Expanding the public and patient role in medical regulation

Philippa Brice

6 July 2021

 

A recent consultation by the UK Medicines and Healthcare products Regulatory Agency (MHRA) indicates a welcome new direction for public and patient involvement (PPI).

The MHRA proposed new five-year PPI strategy seeks to implement ‘a more systematic approach to listening to and meaningfully involving patients and the public’. It has five strategic objectives:

  1. Patient and public involvement – developing new processes for engagement and involvement including efforts to include previously under-represented stakeholders, including children and young people; to increase the patient and public voice into decision-making and information sharing; and to improve risk communication.
  2. Responsiveness – introducing more agile and regular review of high-risk issues and embedding the patient and public voice to ensure that services meet the needs of users
  3. Internal culture – embedding consideration of public and patient views across the organisation
  4. Measuring outcomes – creating a patient outcome evaluation framework
  5. Partnerships – working with other partners in the health sector to improve patient engagement and share insights, including offering resources and training for patient groups in partnership with other regulators.

The value of effective engagement

Effective patient and public involvement is essential for creating robust policy to support and regulate scientific and technological innovations for healthcare. The PHG Foundation consultation response warmly commends the MHRA for their new approach. In our 2019 report Our Healthy Future we recommend a ‘creative and inclusive approach to engagement and implementation’ involving a wide range of organisations and stakeholders is needed, and we call for incentives and structures to support ‘wider participation in innovation from patients, citizens and others’. Such steps guard against the risks that new science and technology could unintentionally widen existing health inequalities.

However, we also suggest that the MHRA go further to make patient engagement more widely accessible, supplementing current structures that are strongly weighted towards substantive contributions from skilled ‘expert patients’. Whilst this is important experience to draw on, it does not necessarily reflect wider perspectives and therefore adequately resourcing work that enables under-represented groups to be heard too is vital. This includes not only ‘harder to reach’ groups such as children, people with learning disabilities, those from minority groups and for whom English is not their first language, but also people who are just not particularly keen to embrace new products. These ‘late adopters’ may stand to benefit from innovative health tools but being less aware of or interested in them can provide some really useful insights to help their development; this may just as well apply to their regulation.

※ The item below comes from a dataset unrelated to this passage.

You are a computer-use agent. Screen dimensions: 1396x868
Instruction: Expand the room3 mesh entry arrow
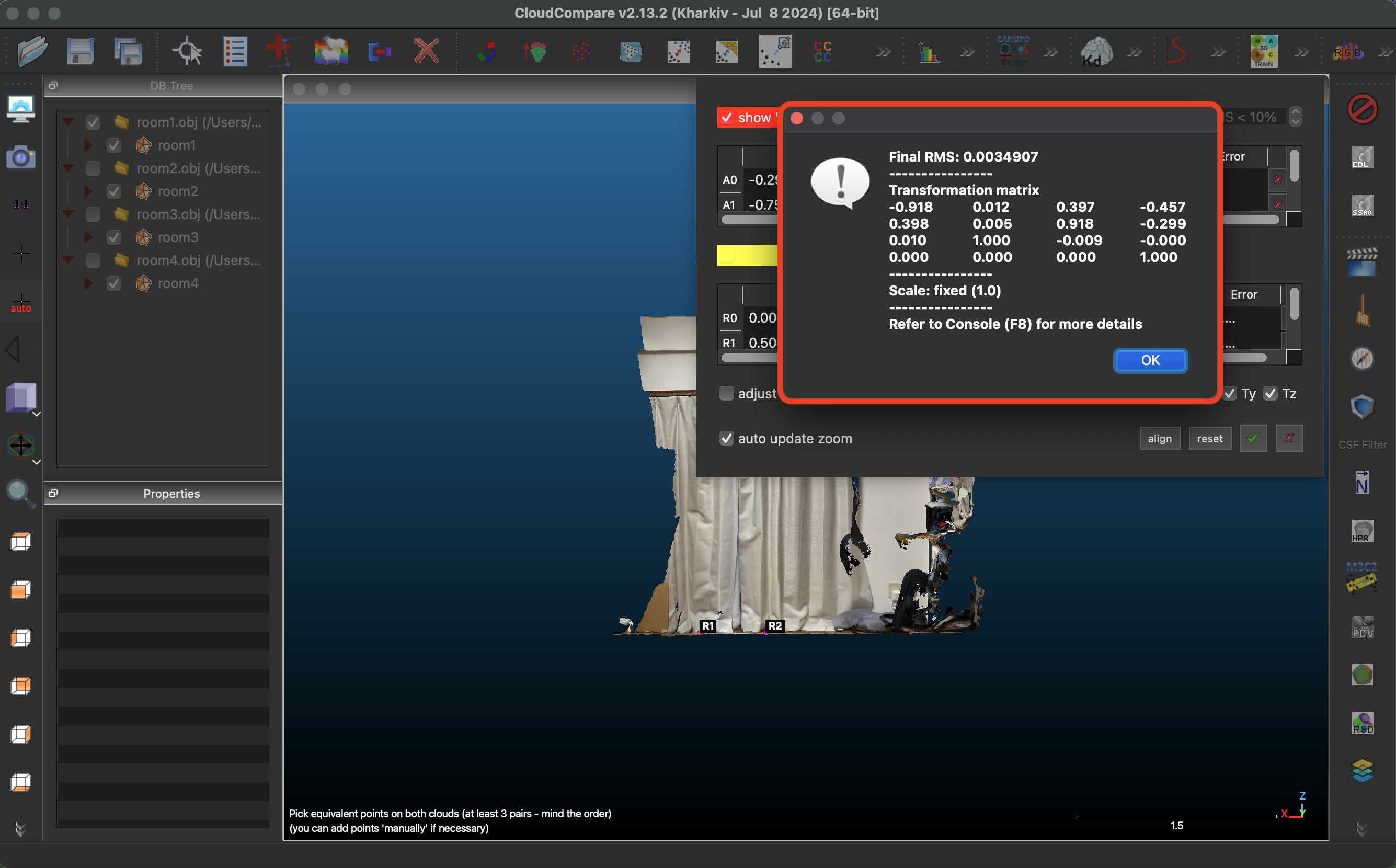[88, 237]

Building trust: from patients to wider publics

The strategy refers repeatedly to the public as well as to patients, but it is not clear the extent to which the views of citizens in addition to patient voices are included. To build awareness of and trust in the regulatory process and the products approved among the wider public calls for much broader engagement. The pandemic has demonstrated that even new products with excellent evidence base and thorough regulatory oversight, such as the new COVID-19 vaccines, can be met with suspicion by significant sections of society.  Overt and transparent engagement with as many non-experts as possible is one important tool to help build trust in healthcare innovations.

Working together

The MHRA’s commitment to work with other regulators on PPI is also very welcome, and indeed their new draft PPI strategy comes hot on the heels of the release of that of the other major healthcare products regulator, the National Institute for Health and Care Excellence (NICE). The NICE five-year organisational strategy is focused on ‘rapid, robust, and responsive technology evaluation’ – as called for by the PHG Foundation as one of the aims to be supported by ‘innovation allies’.

It also references ambitions to work more closely and collaboratively with partners and stakeholders, especially patient groups, and to ensure that independent advisory committees ‘attract a diverse membership that represents the viewpoints and experiences of people using health and social care services’ – which in one sense could imply patients and carers, but in a broader sense may extend to the wider public. Most of us use health and care services at various points without necessarily thinking of ourselves as patients.

In any case, these developments clearly demonstrate the wider thinking of the biomedical community in the UK: the value of using science for health has been clearly demonstrated over the last eighteen months, but it is now imperative to go further and do much more, even without the impetus of a pandemic. New strategic approaches are important, as are plans for greater collaboration, but more will be needed – not least significant investment in infrastructure, skills and professional resources to realise the grand vision of a better future built on technological foundations, but meeting the real-world needs of diverse people and populations. Getting PPI in regulation – and in research, development and clinical adoption more generally – is a vital first step in this journey.